The underlying lawsuit was filed in 2020 by Minnesota Attorney General Keith Ellison against Exxon Mobil, the American Petroleum Institute, Koch Industries, and Koch subsidiary Flint Hills Resources. Minnesota brought the case under state consumer-protection laws, alleging that the companies engaged in fraud and deceptive business practices by misleading the public about “climate change and the role of fossil-fuel products in climate change.”

That lawsuit remains pending after years of procedural fights over whether it belongs in state or federal court. Minnesota succeeded in keeping the case in state court in 2024, after the U.S. Supreme Court declined to review a lower-court ruling allowing the lawsuit to proceed there.

In its new complaint, the DOJ argues that authority over national energy policy and major questions involving greenhouse gas emissions rests with the federal government, not individual states. The department is asking the court to block Minnesota from pursuing the 2020 lawsuit and prevent the state from bringing similar litigation in the future.

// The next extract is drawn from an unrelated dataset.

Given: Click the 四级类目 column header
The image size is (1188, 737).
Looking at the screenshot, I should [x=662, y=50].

“Climate change lawsuits, like Minnesota’s, artfully plead around federal law while transparently seeking to change national energy policy related to global greenhouse gas emissions and to regulate conduct beyond local borders,” the complaint states.

The federal government’s move to counter climate litigation with its own lawsuit follows an executive order issued last year by President Donald Trump, who directed the DOJ to “take all appropriate action to stop” state lawsuits seeking to “dictate national energy policy.”

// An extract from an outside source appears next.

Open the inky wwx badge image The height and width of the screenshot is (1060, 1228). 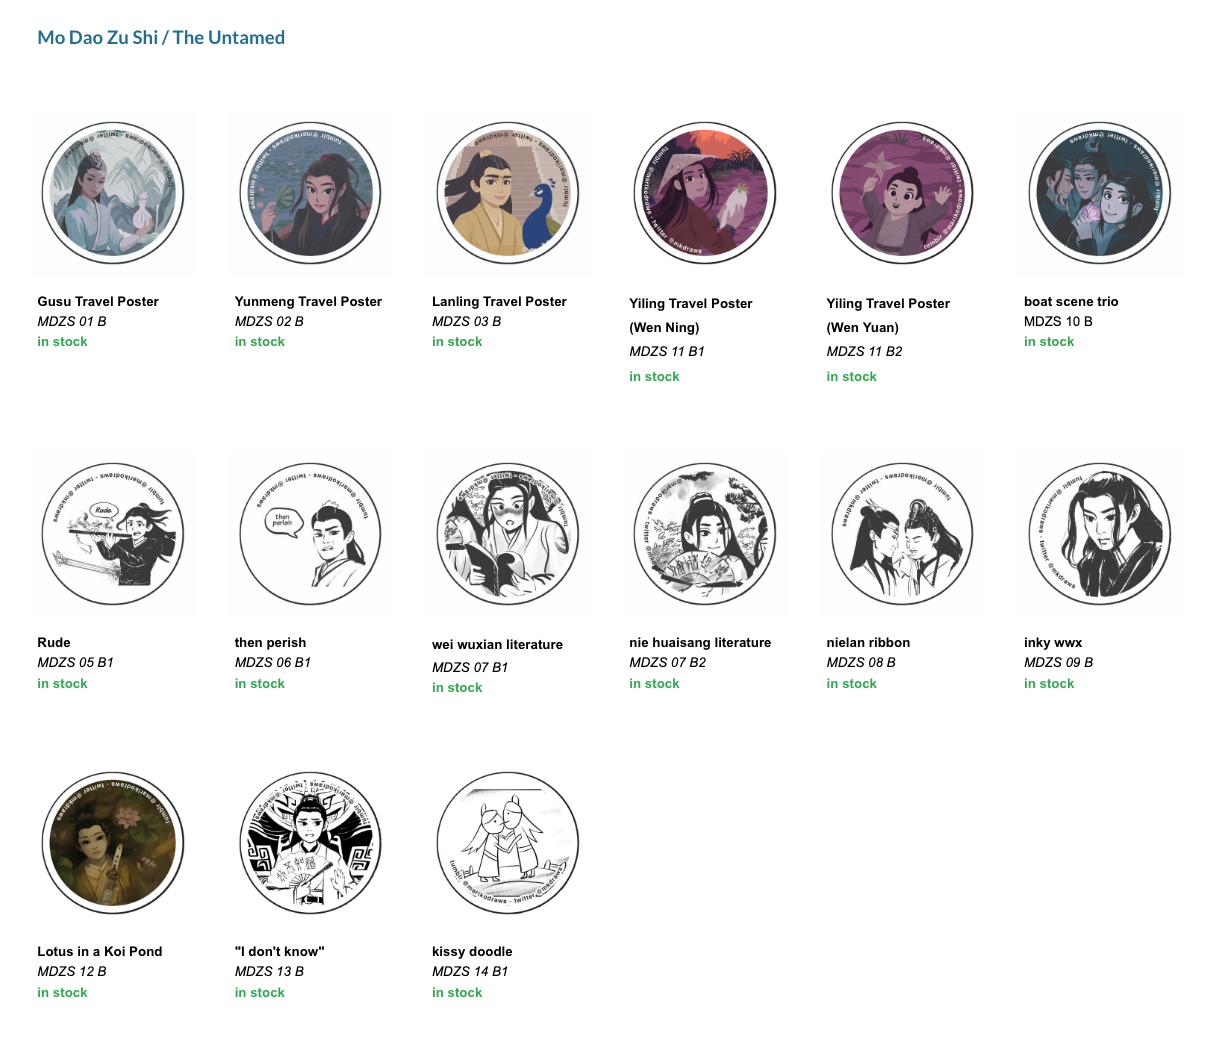1100,534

“President Trump promised to unleash American energy dominance, and Minnesota officials cannot undermine his directive by mandating that their woke climate preferences become the uniform policy of our Nation,” Associate Attorney General Stanley Woodward said in a statement.

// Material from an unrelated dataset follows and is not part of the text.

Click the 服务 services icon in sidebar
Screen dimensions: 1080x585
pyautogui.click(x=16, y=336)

Ellison, who is named as a defendant in the DOJ lawsuit, pledged to seek dismissal of what his office called a “frivolous and meritless” case.

“In 2020, I sued Big Oil for lying to Minnesotans about the true causes of climate change, then sticking us with the bill for the harms it is causing,” Ellison said in a statement. “Six years later, we are still waiting to go to trial because Big Oil has pulled every procedural trick in the book to delay facing the consequences of their unlawful actions.”

Minnesota is among a number of states and local governments that have turned to consumer-protection, public-nuisance, and similar laws to sue major oil and gas companies over the climate impact of their products. Those lawsuits generally accuse the companies of misleading the public about climate risks while seeking to hold them financially responsible for infrastructure costs, natural disaster- or health care-related costs, and other damages.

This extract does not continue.